Remember the context. Paul speaks of his conversion in the process of making the point that his gospel was not the product of men but of God. God separated him and called him through His grace, so that He might reveal His Son in him. Notice the wonderful thought: God did this when it pleased Him. Saving sinners pleases God. Do not forget this. Don’t consider yourself, or your loved ones or your neighbor as too much of a sinner for God’s taste. God delights in saving sinners.
But there is more to the story of God’s work
in Paul. The work of Paul’s conversion
was performed that I might preach Him among the Gentiles. In Gal. 1-2 we will see the fruit of Paul’s conversion.
But all the fruit has some connection
with the point: the gospel which is preached by me is not according to man
(1:11).
·
The fruit of a changed life, 1:16b-24.
There are some details of Paul’s life in this
passage that are not totally clear, as we don’t have a record of them in
Acts. When you read Acts 9:19-25 it
seems things move faster than in Gal. 1.
But the words “some days” (9:19) and “after many days” (9:23) there is
plenty of room to fit a trip to Arabia and three years total time before Paul
returned to Jerusalem. Arabia actually
extended to an area near Damascus. Some
wonder if this was the time when Jesus spoke with Paul, as recorded in 2 Cor.
12:1-6. Paul does not tell us.
Here are the definite points however. First, Paul did not confer with flesh and blood. Ananias went to him, to restore Paul’s sight
and baptize him (Ac. 9:17-18). Paul also
spent significant time with the disciples in Damascus, those he had come to persecute.
But neither Ananias nor the disciples
seem to have had a role in Paul’s developing doctrine.

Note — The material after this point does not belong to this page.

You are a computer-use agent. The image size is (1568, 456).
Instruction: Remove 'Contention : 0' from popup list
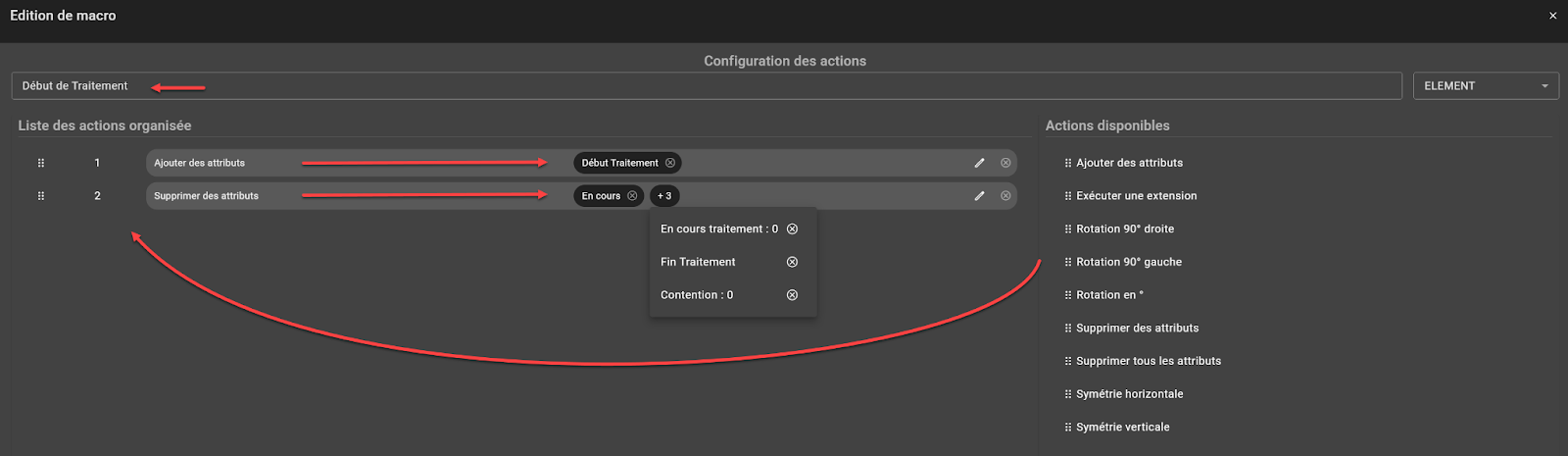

We are told instead that, immediately he
preached the Christ in the synagogues(of Damascus), that He is the Son
of God (9:20).
The same can be said of the brief time in
Jerusalem. By now three years has
passed. Paul’s fifteen days with Peter
undoubtedly involved much discussion.
But, as Gal. 2 will substantiate, Peter and Paul were on the same
page. And why not, after Peter’s lessons
learned in Acts 10 through the vision that led him to go to the house of Cornelius. Paul also says he saw James, the Lord’s
brother. The point is that Paul didn’t
get his gospel from those men. Both
Peter and James were in agreement with Paul at the Jerusalem Council (Acts 15),
though both had a leaning from the Lord to ministry among the Jews. If some apostle had given Paul his gospel, if
would not be these two and they were the only ones with whom he had discussions
in his time in Jerusalem. He then made
his way to Syrian Antioch and then to his hometown of Tarsus in Cilicia.
God, who had begun the work in Paul, was
continuing His work in the training of the great “apostle to the Gentiles.” If that sounds familiar, check out Phil. 1:6.